そして、中島のことが大好きだと自覚した桜子は「中島くんと結婚したい、中島くんとしか結婚したくない」とプロポーズする。
三女・堀居菜実子の恋愛
三女の堀居菜実子(ほりいなみこ)はバレーボール一筋で、大学時代に宮下咲(みやしたさき)という先輩からいじめを受けていた。そんな状態でフォローしてくれていたのがマネージャーをしていた笹山しげる(ささやましげる)だった。
チームのムードを一新するためにコーチが全員での食事会を企画する。帰り道、菜実子はコーチに車で送ってもらう途中で、コーチと身体の関係を持ってしまう。
その事に気付いた笹山は「あんたは汚れなくていいの…」と涙を流す。この事がきっかけとなり、菜実子と笹山は付き合うことになった。
その後、先輩の宮下とも和解して、大学卒業後は同じ実業団に入って名コンビと呼ばれて活躍したが、入ってから3年で実業団がなくなってしまった。菜実子は母校で体育教師とバレーボール部のコーチをすることになる。
笹山とは付き合って7年目になり、菜実子は彼がいつか女になるんじゃないかと不安に思っていた。
ある日、笹山が子供の頃に女装して撮った、憧れの鷹ノ塚の蒼風りお(あおかぜりお)との2ショット写真をきっかけに笹山が「王子様になった菜実子とお姫様ごっこがしたい」という本心を知る。しかし、「お姫様ごっこ」に対する考えの違いからケンカをしてしまう。
実家に帰ってしまった笹山を菜実子は王子様の衣装を着て迎えにいく。そして、笹山が考える「お姫様ごっこ」を菜実子は理解し受け入れて、仲直りをする。
四女・堀居加奈子の恋
四女の堀居香奈子は16歳の頃から、「ツインハート学院」というアイドルグループでアイドルをしていた。そして、ステージを見て感銘を受けた木下修二(きのしたしゅうじ)が楽曲プロデューサーとして参加することになる。しかし、総合演出を担当していたプロデューサーが昇進していなくなってしまった為、木下が楽曲から総合演出まで担当するプロデューサーを兼任することになる。

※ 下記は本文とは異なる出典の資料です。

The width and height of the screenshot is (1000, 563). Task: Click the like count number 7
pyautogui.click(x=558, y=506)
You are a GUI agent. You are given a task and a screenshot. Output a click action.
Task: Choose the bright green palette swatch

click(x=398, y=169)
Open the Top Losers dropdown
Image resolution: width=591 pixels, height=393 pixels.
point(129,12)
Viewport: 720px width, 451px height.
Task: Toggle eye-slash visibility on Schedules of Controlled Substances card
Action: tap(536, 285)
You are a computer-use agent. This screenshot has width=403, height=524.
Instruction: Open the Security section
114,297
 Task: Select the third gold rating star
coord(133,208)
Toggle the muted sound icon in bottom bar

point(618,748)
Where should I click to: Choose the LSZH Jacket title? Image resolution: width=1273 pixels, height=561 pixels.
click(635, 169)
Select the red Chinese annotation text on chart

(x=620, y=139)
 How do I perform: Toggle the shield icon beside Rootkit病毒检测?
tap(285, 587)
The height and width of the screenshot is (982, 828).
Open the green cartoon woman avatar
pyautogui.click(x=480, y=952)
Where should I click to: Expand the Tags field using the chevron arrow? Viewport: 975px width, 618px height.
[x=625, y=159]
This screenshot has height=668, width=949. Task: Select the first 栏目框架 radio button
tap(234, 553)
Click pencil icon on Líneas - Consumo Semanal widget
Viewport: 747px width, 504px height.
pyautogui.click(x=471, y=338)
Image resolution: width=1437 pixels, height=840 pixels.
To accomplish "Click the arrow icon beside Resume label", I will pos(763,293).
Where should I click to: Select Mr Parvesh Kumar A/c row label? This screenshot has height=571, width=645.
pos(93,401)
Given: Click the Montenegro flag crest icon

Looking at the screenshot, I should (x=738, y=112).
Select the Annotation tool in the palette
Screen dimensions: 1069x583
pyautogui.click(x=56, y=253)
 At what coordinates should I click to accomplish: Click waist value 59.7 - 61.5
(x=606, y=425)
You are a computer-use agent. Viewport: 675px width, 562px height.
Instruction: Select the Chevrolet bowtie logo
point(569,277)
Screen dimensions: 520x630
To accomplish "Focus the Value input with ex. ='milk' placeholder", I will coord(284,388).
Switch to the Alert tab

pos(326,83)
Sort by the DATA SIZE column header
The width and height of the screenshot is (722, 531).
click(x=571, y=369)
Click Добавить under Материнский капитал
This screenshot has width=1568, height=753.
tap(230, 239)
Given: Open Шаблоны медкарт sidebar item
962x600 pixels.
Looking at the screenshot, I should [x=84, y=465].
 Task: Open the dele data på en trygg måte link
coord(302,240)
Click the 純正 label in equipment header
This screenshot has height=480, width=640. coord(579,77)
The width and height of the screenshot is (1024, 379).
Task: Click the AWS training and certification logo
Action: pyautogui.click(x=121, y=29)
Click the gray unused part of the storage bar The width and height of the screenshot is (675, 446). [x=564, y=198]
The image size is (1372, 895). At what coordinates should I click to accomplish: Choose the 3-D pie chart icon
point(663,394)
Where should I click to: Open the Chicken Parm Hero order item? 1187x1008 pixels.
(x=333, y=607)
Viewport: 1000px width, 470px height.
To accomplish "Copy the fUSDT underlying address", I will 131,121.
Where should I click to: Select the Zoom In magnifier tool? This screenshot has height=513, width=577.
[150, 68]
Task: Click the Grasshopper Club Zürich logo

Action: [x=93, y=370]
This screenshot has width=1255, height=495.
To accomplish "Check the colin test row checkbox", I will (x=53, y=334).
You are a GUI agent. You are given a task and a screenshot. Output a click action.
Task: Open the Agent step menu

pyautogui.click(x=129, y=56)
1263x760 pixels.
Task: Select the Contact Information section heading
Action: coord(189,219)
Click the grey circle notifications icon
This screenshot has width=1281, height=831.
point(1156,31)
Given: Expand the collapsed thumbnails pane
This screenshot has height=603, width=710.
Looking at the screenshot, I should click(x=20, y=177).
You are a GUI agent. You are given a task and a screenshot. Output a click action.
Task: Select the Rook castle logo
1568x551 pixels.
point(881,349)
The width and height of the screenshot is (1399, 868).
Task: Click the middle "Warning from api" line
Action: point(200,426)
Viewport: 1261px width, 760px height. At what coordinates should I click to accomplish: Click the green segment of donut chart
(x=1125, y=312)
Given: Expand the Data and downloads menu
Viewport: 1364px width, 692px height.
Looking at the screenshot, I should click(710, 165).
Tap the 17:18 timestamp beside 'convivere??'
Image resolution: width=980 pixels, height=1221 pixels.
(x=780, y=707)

木下が香奈子のことを考えて作ったソロ曲がきっかけとなり、香奈子は木下に片想いしてしまう。
20歳の時に潮時を感じた香奈子は、ツインテール学院を卒業する。
卒業コンサートの打ち上げで香奈子は、木下に恋人がいることを知ってしまい、思わず泣いて「木下さんが好きで両想いになりたいだけです」と気持ちを言ってしまう。
アイドルを卒業した香奈子は寮を出て、実家に戻ることにした。その引っ越しの最中に木下が「実家に送る」と言い出す。車内で木下は、香奈子が推しメンだったことを明かす。
そして、木下の恋人が利害関係で付き合っているだけだと知り、チャンスだと思った香奈子は「キスする代わりに彼女と別れて欲しい」と伝える。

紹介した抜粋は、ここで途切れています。